Test Your Hamstrings
To see how tight hamstrings can limit your Paripurna Navasana, try Supta Padangusthasana (Reclining Hand-to-Big-Toe Pose). Lie on your back, place a yoga belt across the sole of your right foot, and hold an end in each hand. Keeping your head, torso, and left leg flat on the floor and both legs straight, lift your right leg up toward the ceiling.
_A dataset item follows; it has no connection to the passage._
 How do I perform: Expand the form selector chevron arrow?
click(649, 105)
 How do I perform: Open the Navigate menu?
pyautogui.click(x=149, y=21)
If you can bring your leg past vertical and easily grasp your big toe while keeping your legs straight and your shoulders on the floor, your hamstrings won't hamper you in Paripurna Navasana. If you can't get your leg at least perpendicular to the floor while keeping proper alignment, your hamstrings are too tight to allow a 90-degree angle between your torso and legs in Paripurna Navasana—and the wider the angle, the harder you'll have to work your iliopsoas and your abs. In addition, tight hamstrings will pull on the base of your pelvis, tilting it back and forcing your erector spinae to work overtime to compensate.
Ease Into It
Regular practice of Supta Padangusthasana and other hamstring stretches will help your Paripurna Navasana. In the meantime, here's how you can work on the pose even with tight hamstrings.
Sit with your knees bent and your feet on the floor and draw your spine tall. Wrap your hands around the tops of your shins and pull in with your arms to help lift and broaden your chest. Sit up on your sitting bones, not rolled back onto your tailbone. Then, keeping your spine fully lengthened and your chest lifted, release the grip on your shins and stretch your arms out parallel to the floor. Reach strongly from shoulders to fingertips without rounding your shoulders; keep your shoulder blades moving down your back.
Next, start tipping your torso back and find a balance point—still on your sitting bones and with your knees bent and spine long, but now with your feet off the floor. Begin to straighten your legs, stopping and rebending them a bit if you feel your back start to round. This bent-leg version is a good way to practicing balancing in Paripurna Navasana while also strengthening the muscles you need for the pose.
Take the Challenge
If tight hamstrings aren't an issue, you may be able to practice Paripurna Navasana with straight legs—or you may have to work with them bent while you build strength. As you get stronger and more flexible, you'll eventually be able to straighten both knees so your toes are a bit higher than your eyes.
Once you can do that, try moving back and forth between Paripurna Navasana and Ardha Navasana (Half Boat Pose). For Ardha Navasana, keep your legs and torso about six to eight inches from the floor, clasp your hands behind your head, and let your spine come into some flexion. As you lift back into Paripurna, open your chest, draw your shoulder blades down your back, and fully lengthen your spine.
For the ultimate Boat challenge, start in Dandasana (Staff Pose), sitting with your legs straight out in front of you on the floor and your spine tall. You'll need open hamstrings to achieve the 90-degree leg-to-torso angle you worked on in Supta Padangusthasana. Keeping that angle, lift your legs and tip back so you're still on your sitting bones but now in a strong V-shaped Paripurna Navasana.
Practice a Navasana version a few times each week and you'll develop core strength that improves your posture and lets you sail through Full Boat Pose with ease.
A physical therapist and Iyengar Yoga teacher, Julie Gudmestad runs a physical therapy practice and yoga studio in Portland, Oregon.